To payers’ and the public’s delight, Luxturna came to market below expectations with a price tag of $425,000 per eye, or $850,000 total. Payers expressed their surprise over the price, with Steve Miller, MD, Chief Medical Officer of Express Scripts (a pharmacy benefits manager in the US), even calling the drug cost “wildly expensive but…what I’d call [responsible].” Spark Therapeutics is also exploring the idea of having payers pay for the drug in installments rather than a lump sum, which may help spread out the cost over time. This situation is one clear example of when payers are willing to pay for true innovation when manufacturers are willing to work together on pricing and innovative payment arrangements.

 

Reimbursement Case Example: Kymriah and Outcomes-based Payment Agreements With CMS
Kymriah provides us with an example of how the high cost of CGTs may necessitate a closer look at innovative payment agreements and similar mechanisms to improve patient access and affordability. Since the treatment offers a potential cure for an aggressive form of cancer and is individually made for each patient, many stakeholders may feel that the price is justifiable.
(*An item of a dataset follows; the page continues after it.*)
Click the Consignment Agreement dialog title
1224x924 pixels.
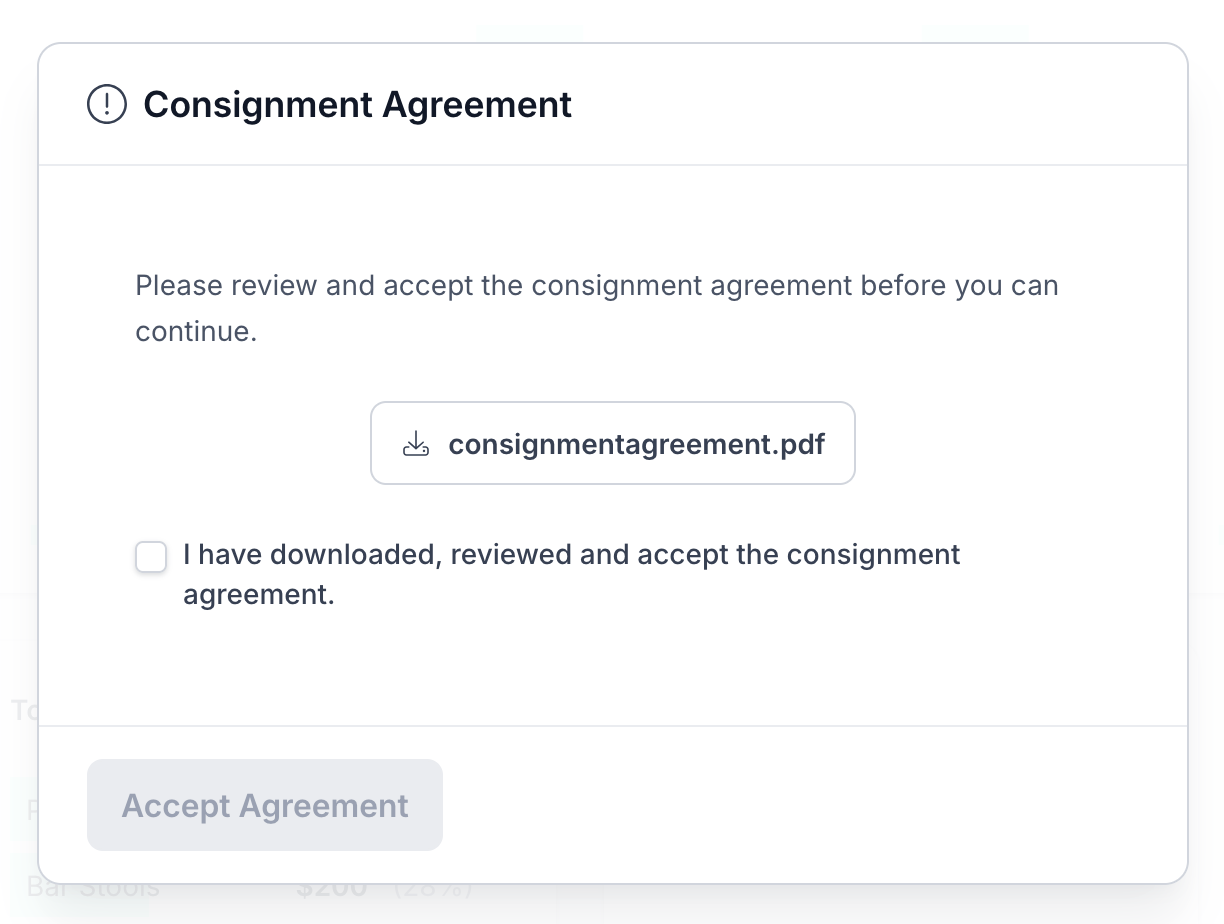357,104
However, all payers have to work within limited financial resources and have to consider the substantial budget impact of a therapy like Kymriah. Thus, in an effort to confront the realities of financing such a therapy, the manufacturer of Kymriah, Novartis, entered into an innovative outcomes-based payment agreement with the Centers for Medicare & Medicaid Services (CMS) to address the high price of treatment. Under the deal, CMS will only pay Novartis if there is a response by the end of the first month of treatment. It is important to note that some legislators are questioning the arrangement; in mid-September, 9 Democratic members of the US House of Representatives wrote a letter to CMS Administrator Seema Verma asking for additional information on the deal. Their questions included how the 1-month time frame was selected and the number of Medicare and Medicaid patients who might receive the therapy.
 
However, this hasn’t stopped the deal from paving the way for consideration of more alternative payment models for Kymriah and other high-cost, high-value therapies. For example, Dr. Miller of Express Scripts recently said that value-based contracting would be an effective way to ensure that payers and patients aren’t “on the hook” if such expensive therapies are less than effective.

 

Recommendations for Manufacturers

Pharmaceutical manufacturers face significant challenges in commercializing CGTs. First, we have seen through examples that a proper understanding of the local market’s government policies and reimbursement structure is an important component of patient access, as demonstrated in the Yescarta example. Thus, it may be advisable to develop a reimbursement and coding strategy at least 2 to 3 years prior to launch to better anticipate challenges and make plans to mitigate them. In order to optimize the likelihood of achieving reimbursement, it is essential to demonstrate that the incremental benefit afforded by a CGT aligns with the added cost incurred by patients and payers.
 
For many of these rare and orphan disease states, payer education is key. In the case of Strimvelis, helping the HST evaluation committee understand the burden of disease and having clinical KOL input into the clinical and economic evaluation process was an important component of the eventual positive decision by NICE. It should also be noted that an appropriate and “reasonable” pricing strategy, as demonstrated in the Luxturna example, can bring payers to the table in a position to collaborate rather than look for a reason to say no to reimbursement. Finally, as seen in the Kymriah example, innovative reimbursement arrangement and outcomes-based agreements may be more important than ever when considering CGTs, and manufacturers should be prepared to discuss these types of agreements as part of a market access strategy.
 
The new innovations coming to market in the CGT class present exciting opportunities for patients and manufacturers alike. Despite the high price tag—with a well-thought-out approach to clinical development, pricing, evaluation, and reimbursement—market access may be achievable across the globe for these therapies.